I have been there, both in years past and throughout 2018, but as I reminisced on the difficult year my family has endured, I was reminded of a previous Christmas and the hope that ultimately endures.
It was 14 years ago when paychecks were small and months were long. Exhausted from another cold, 11-hour day at FedEx delivering Christmas presents, I shuffled my weary feet toward my front door. Like every other night, before I set foot in the house, I would always flip on the power switches to ignite all of our festive Christmas lights.
Our meager decorations included white icicle lights, muti-colored shrub lights and an old-school plastic Santa that stood three feet tall. Our illuminated house, a small rental, was by no means the most impressive or elaborate in town. No one would confuse Martha Stewart as the decorator or wonder if we would ever adorn a December cover of Better Homes and Gardens. It didn’t matter. It was home to me, my stay-at-home wife and our two small children. To me it was picturesque, until something went strangely wrong.
Financially, we were getting by but not much more. Living on a single income had brought its share of challenges but we had decided after our firstborn that we would cut whatever corners were necessary so my wife Missy could be home with the kids. That’s how she started hustling me into getting up early on Saturday mornings to get the best “deals” at local garage “sales.”
On one such excursion, I saw something special, something I deemed valuable, and something that I knew I couldn’t live without. It was an old-timey plastic Santa, the kind that takes a regular light bulb and is usually only purchased by the regular instead of the rich. Although Missy wasn’t impressed, I was captured.
He was very old and in a style that dated back to my childhood days. His cheeks were not as rosy as they had been in his glory days, the sun had faded his suit and hat from cherry red to pink and his once watermelon green toy sack was now the color of light celery. To me, he couldn’t have looked better, and I knew I would the leave the sale with Santa regardless of what it cost me. The seller was asking for $3 but with my pretended lack of interest, I negotiated the cost down to $2.50.
Although I purchased Santa in the spring of that year, I couldn’t wait to take him out of hiding in late November. He stood incandescent and proud on our humble front porch under the glow of the icicle lights that hung on our roof trim.
A couple of weeks before Christmas, I came home from work and when I got to my front door to turn on our lights I noticed Santa was missing. I wondered why Missy would move him…and where? When I inquired where Santa had gone, she thought I was joking and followed me out the door to investigate. We looked all around the house, and he was nowhere to be found.
I verbalized my frustration at the kind of person who would walk up to someone’s front porch and steal Santa Claus. I was so ticked. Sure, my plastic Santa wasn’t worth a lot of money but he was worth a lot in stoking memories.

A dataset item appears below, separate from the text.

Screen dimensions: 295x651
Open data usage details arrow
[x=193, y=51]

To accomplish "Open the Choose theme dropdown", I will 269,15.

We didn’t discuss it after a few days but over the course of the next few months, I thought about it often because the porch seemed so bare. Something was missing.
It seems it is often one of the hardest things about Christmas. Sometimes it is a family member who can’t travel home or even worse – a family member who will never return because they have passed away. It can be the loss of a job, a close friendship, a dream unfulfilled or the agonizing loss of one’s health. Something missing…lost…taken away… is the hardest part of Christmas.
Our family knows this all too well. In March of this year, my 19-year-old daughter, a girl who has never been to the hospital since she was born, was diagnosed with an incurable disease known as “stills.” We have lived the majority of this year in a hospital room wondering if she was going to live. She was back in the emergency room just two weeks ago. A lot seems to be missing this Christmas season.
While many of us are feeling the sting of people, health or things missing from our lives, I’m reminded that Christmas is also a time of hope: hope of better times and things restored. It is the belief and faith in greater days ahead.
Inexplicably, one hot July day I came home from work to discover Santa was returned to our front porch: without a note, without an explanation, and without damage.
What was taken was restored, what was lost was found and what was stolen was returned. It’s the hope and message that every Christmas brings.